* _Exercise instructions_:
[1] In the PHJ file leak thread, which function does Kyotaro Horiguchi say is forgetting to release shared tuplestore accessors?
[2] List every SQL statement given in the reproduction steps of the PHJ file leak thread.
[3] Write a continuation of the PHJ file leak thread, starting after its last line.

* _Extract to read_:

Thread: PHJ file leak.

PHJ file leak.

From

Kyotaro Horiguchi

Date:

11 November 2019, 12:24:18

Hello. While looking a patch, I found that PHJ sometimes complains for
file leaks if accompanied by LIMIT.

Repro is very simple:

create table t as (select a, a as b from generate_series(0, 999999) a);
analyze t;
select t.a from t join t t2 on (t.a = t2.a) limit 1;

Once in several (or dozen of) times execution of the last query
complains as follows.

WARNING:  temporary file leak: File 15 still referenced
WARNING:  temporary file leak: File 17 still referenced

This is using PHJ and the leaked file was a shared tuplestore for
outer tuples, which was opend by sts_parallel_scan_next() called from
ExecParallelHashJoinOuterGetTuple(). It seems to me that
ExecHashTableDestroy is forgeting to release shared tuplestore
accessors. Please find the attached.

regards.

-- 
Kyotaro Horiguchi
NTT Open Source Software Center
diff --git a/src/backend/executor/nodeHash.c b/src/backend/executor/nodeHash.c
index 224cbb32ba..8399683569 100644
--- a/src/backend/executor/nodeHash.c
+++ b/src/backend/executor/nodeHash.c
@@ -871,6 +871,9 @@ ExecHashTableDestroy(HashJoinTable hashtable)
         }
     }
 
+    /* Also, free up accessors to shared tuplestores if any */
+    ExecParallelHashCloseBatchAccessors(hashtable);
+
     /* Release working memory (batchCxt is a child, so it goes away too) */
     MemoryContextDelete(hashtable->hashCxt);
 
@@ -2991,6 +2994,7 @@ ExecParallelHashCloseBatchAccessors(HashJoinTable hashtable)
         sts_end_parallel_scan(hashtable->batches[i].outer_tuples);
     }
     pfree(hashtable->batches);
+    hashtable->nbatch = 0;
     hashtable->batches = NULL;
 }

Re: PHJ file leak.

From

Thomas Munro

Date:

11 November 2019, 22:18:39

On Tue, Nov 12, 2019 at 1:24 AM Kyotaro Horiguchi
<horikyota.ntt@gmail.com> wrote:
> Hello. While looking a patch, I found that PHJ sometimes complains for
> file leaks if accompanied by LIMIT.

Oops.

> Repro is very simple:
>
> create table t as (select a, a as b from generate_series(0, 999999) a);
> analyze t;
> select t.a from t join t t2 on (t.a = t2.a) limit 1;
>
> Once in several (or dozen of) times execution of the last query
> complains as follows.
>
> WARNING:  temporary file leak: File 15 still referenced
> WARNING:  temporary file leak: File 17 still referenced

Ack.  Reproduced here.

> This is using PHJ and the leaked file was a shared tuplestore for
> outer tuples, which was opend by sts_parallel_scan_next() called from
> ExecParallelHashJoinOuterGetTuple(). It seems to me that
> ExecHashTableDestroy is forgeting to release shared tuplestore
> accessors. Please find the attached.

Thanks for the patch!  Yeah, this seems correct, but I'd like to think
about it some more before committing.  I'm going to be a bit tied up
with travel so that might be next week.

Re: PHJ file leak.

* _Dataset excerpt_:
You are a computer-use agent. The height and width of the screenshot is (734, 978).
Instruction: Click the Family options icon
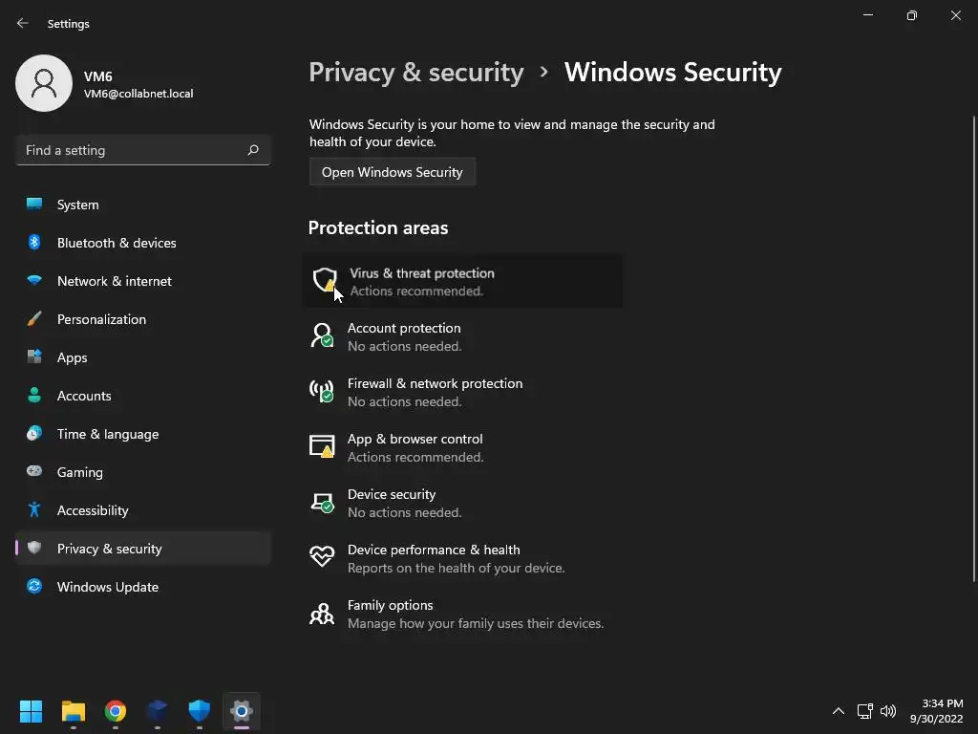point(322,613)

* _The answers_:
[1] ExecHashTableDestroy

[2]
- create table t as (select a, a as b from generate_series(0, 999999) a);
- analyze t;
- select t.a from t join t t2 on (t.a = t2.a) limit 1;

[3]
From

Tom Lane

Date:

11 November 2019, 22:24:45

Thomas Munro <thomas.munro@gmail.com> writes:
> On Tue, Nov 12, 2019 at 1:24 AM Kyotaro Horiguchi
> <horikyota.ntt@gmail.com> wrote:
>> Hello. While looking a patch, I found that PHJ sometimes complains for
>> file leaks if accompanied by LIMIT.

> Thanks for the patch!  Yeah, this seems correct, but I'd like to think
> about it some more before committing.  I'm going to be a bit tied up
> with travel so that might be next week.

At this point we've missed the window for this week's releases, so
there's no great hurry (and it'd be best not to push any noncritical
patches into the back branches anyway, for the next 24 hours).

Although the patch seems unobjectionable as far as it goes, I'd like
to understand why we didn't see the need for it long since.  Is there
another call to ExecParallelHashCloseBatchAccessors somewhere, and
if so, is that one wrongly placed?

            regards, tom lane

Re: PHJ file leak.

From

Kyotaro Horiguchi

Date:

12 November 2019, 03:11:00

At Mon, 11 Nov 2019 17:24:45 -0500, Tom Lane <tgl@sss.pgh.pa.us> wrote in 
> Thomas Munro <thomas.munro@gmail.com> writes:
> > On Tue, Nov 12, 2019 at 1:24 AM Kyotaro Horiguchi
> > <horikyota.ntt@gmail.com> wrote:
> >> Hello. While looking a patch, I found that PHJ sometimes complains for
> >> file leaks if accompanied by LIMIT.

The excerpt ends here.